The second installment of the “Pirates” series set an all-time opening weekend record this summer. It doesn’t hurt that Johnny Depp has emerged as one of the world’s biggest box-office draws and has embraced his popular Capt. Jack Sparrow character to where he is reviving him for yet another “Pirates” sequel.

Producer Jerry Bruckheimer, Hollywood’s top maker of big-ticket franchises, recalls that Depp was so into being Sparrow that he didn’t want to leave the set on the last day of shooting.

“He didn’t jump in his SUV and split like most big stars,” Bruckheimer says. “He loves the character.”

Not every successful sequel has to have the size and budget of a “Pirates.” Some of the biggest returns on investment this year came from lower-budget films like “Jackass: Number Two” and “Saw III.”

Next year’s lineup includes “The Hills Have Eyes II,” “Resident Evil 3,” “Hostel 2” and “Saw IV.”
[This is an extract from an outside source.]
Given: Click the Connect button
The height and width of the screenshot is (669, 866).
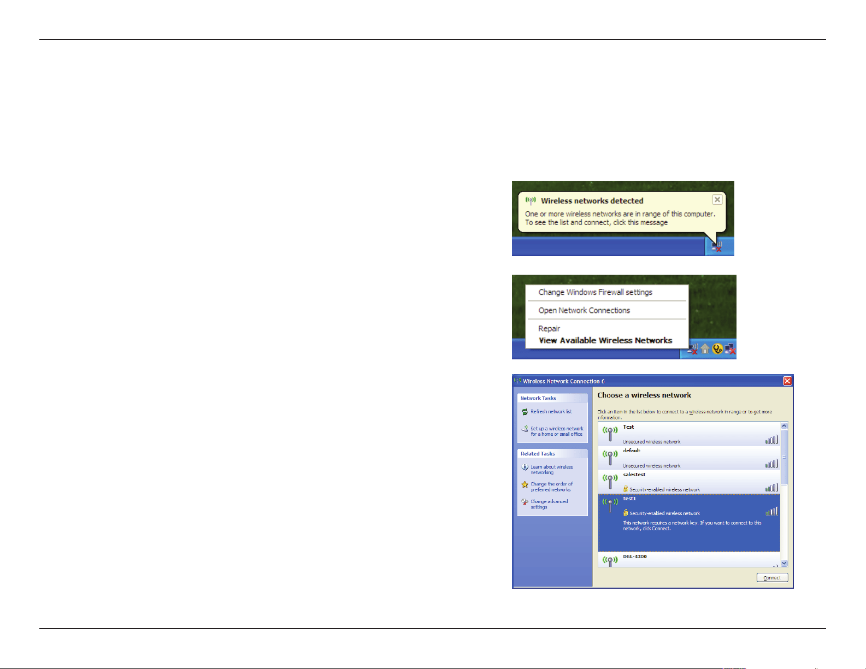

But the cost of betting on new installments of established hits often reaches blockbuster proportions. Production and marketing outlays on a single title can total more than $400 million.

Studios will spend more than $1 billion alone next year to make and market “Pirates of the Caribbean: At World’s End,” “Spider-Man 3” and “Shrek 3.”

Costs have soared so much that even some big box-office performers aren’t bottom-line hits for studios.

This summer’s “Mission: Impossible III” grossed nearly $400 million worldwide, earning star Tom Cruise some $80 million. But the film’s backer, Paramount Pictures, will only break even given the movie’s high production and marketing costs.

One reason budgets rise so much is that producers crank up the special effects, under pressure to create a spectacle that outdoes the earlier films.

“We always try to top ourselves and there’s a cost attached to that,” says Laura Ziskin, producer of the special effects-laden “Spider-Man” films.

Studios also usually end up paying higher salaries to keep their original stars on board. Because filmmakers are eager for them to revive their roles, stars enjoy more leverage in negotiating their paychecks.

At 17, “Harry Potter” star Daniel Radcliffe is reportedly England’s wealthiest teenager, with his paycheck steadily rising with each film to where it is now a reported $14 million.

One way to try to freshen a franchise to make it more appealing is to develop more emotional, complex and even darker sides to familiar characters.

Critics praised “Batman Begins” and the latest James Bond film, “Casino Royale,” for reinventing their characters by getting them away from the more cartoonish figures they had become.

In “Spider-Man 3,” the superhero’s alter ego, Peter Parker, confronts his darker, vengeful side when his red suit suddenly turns jet black and amps up his powers. In the next “Harry Potter,” the hero will enjoy his first on-screen kiss while continuing his evolution from outsider into a leader.

Tom Rothman, co-chairman of 20th Century Fox, says his studio is keeping the “Fantastic Four” series of Marvel adaptations fresh by introducing the Silver Surfer – the intergalactic, introspective superhero he calls “the holy grail of comic book characters.”